Díez-p1Por Enrique Javier Díez Gutiérrez (Universidad de León)

Incluido en el monográfico: Coenen, Hofkirchner, Díaz-Nafría (eds.) New ICTs and Social Media: Revolutions, Counter-Revolutions and Social Change, IRIE, vol. 18

Resumen: En los últimos años están proliferando los discursos alrededor de las potencialidades democratizadoras de internet y las redes sociales. El espectro teórico en el que se mueven estos discursos abarca desde la consideración de internet y las redes sociales como complemento de los procedimientos y técnicas utilizadas por la democracia representativa (como la “democracia digital”), hasta sus potencialidades para generar nuevas formas de ciudadanía en el camino hacia una nueva democracia directa y participativa de corte horizontal.

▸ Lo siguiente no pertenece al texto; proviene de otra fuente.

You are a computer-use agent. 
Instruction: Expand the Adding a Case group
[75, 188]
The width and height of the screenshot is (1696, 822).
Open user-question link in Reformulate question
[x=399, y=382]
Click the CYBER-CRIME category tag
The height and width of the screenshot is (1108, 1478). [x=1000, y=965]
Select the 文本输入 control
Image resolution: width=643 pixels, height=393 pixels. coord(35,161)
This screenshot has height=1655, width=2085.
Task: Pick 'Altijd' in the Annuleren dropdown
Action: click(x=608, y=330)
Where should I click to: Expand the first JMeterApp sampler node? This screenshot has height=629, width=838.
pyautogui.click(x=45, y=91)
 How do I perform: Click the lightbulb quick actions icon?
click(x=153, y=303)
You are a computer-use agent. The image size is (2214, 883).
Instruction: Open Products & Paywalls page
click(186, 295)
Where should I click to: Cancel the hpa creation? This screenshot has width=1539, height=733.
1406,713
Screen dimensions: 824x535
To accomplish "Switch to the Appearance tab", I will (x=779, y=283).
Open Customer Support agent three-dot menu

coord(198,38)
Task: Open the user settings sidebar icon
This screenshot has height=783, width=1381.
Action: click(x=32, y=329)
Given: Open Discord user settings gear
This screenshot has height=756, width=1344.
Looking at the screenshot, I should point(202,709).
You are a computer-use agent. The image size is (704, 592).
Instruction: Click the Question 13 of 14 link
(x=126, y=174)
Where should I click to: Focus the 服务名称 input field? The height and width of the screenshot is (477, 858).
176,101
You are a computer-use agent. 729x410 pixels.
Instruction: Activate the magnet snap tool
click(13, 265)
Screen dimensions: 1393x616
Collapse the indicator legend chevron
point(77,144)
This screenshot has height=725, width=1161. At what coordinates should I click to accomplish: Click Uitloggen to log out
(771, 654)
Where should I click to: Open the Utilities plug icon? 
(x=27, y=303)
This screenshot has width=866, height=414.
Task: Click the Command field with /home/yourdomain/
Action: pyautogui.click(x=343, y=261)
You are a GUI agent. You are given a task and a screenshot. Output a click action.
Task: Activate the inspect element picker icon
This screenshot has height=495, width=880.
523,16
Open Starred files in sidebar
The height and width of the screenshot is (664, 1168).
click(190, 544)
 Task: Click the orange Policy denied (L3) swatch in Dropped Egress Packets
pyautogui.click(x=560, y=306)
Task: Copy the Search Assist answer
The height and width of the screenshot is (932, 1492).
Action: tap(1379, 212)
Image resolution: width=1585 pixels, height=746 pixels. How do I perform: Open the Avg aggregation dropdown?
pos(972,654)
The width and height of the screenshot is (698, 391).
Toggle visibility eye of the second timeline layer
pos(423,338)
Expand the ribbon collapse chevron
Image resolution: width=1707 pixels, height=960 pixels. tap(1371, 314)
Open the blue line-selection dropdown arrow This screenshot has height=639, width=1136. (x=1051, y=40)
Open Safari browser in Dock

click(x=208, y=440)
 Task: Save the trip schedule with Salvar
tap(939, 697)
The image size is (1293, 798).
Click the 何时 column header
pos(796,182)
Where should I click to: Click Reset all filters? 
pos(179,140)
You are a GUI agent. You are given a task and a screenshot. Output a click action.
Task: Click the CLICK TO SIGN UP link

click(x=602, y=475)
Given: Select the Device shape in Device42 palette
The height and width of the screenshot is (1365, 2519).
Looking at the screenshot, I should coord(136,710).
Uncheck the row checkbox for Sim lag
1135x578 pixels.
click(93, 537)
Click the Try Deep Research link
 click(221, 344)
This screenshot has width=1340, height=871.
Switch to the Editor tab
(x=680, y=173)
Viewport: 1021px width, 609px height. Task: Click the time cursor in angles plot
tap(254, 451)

El análisis que aquí se desarrolla se plantea en qué medida internet y las redes sociales están cambiando las relaciones entre gobiernos y ciudadanía, incluso si, efectivamente, suponen otra forma de construir ciudadanía y participación política democrática, mediante la movilización social, avanzando hacia un sentido de democracia fuerte y directa e incluso con la posibilidad de llegar al auto-gobierno participativo. O si, más bien, estamos ante una cierta idealización sobre las grandes potencialidades de internet y las redes sociales, en donde lo que surgen son discursos míticos que anticipan los usos deseables de estas herramientas en el campo de la participación social y política. Y acaso, solo nos quedemos con un activismo digital, obsesionado por el seguimiento de los clicks realizados en internet y las redes sociales a favor de una causa, que va introduciendo altas dosis de banalización práctica del compromiso cívico, delimitado y domesticado comercialmente por los dueños de este ciberespacio virtual que son quienes controlan las posibilidades y los límites de una “pseudociudadanía” cautiva en el reino del ciberespacio. En definitiva, podemos decir que internet y las redes sociales pueden conducir al boom o al doom: pueden llevar a la materialización de las utopías tecnológicas de un mundo más igualitario o, por el contrario, pueden reproducir y exacerbar aún más los desequilibrios de poder que existen ya en la realidad social. Este es el reto, este es el desafío. El futuro se está construyendo con las redes que vamos tejiendo.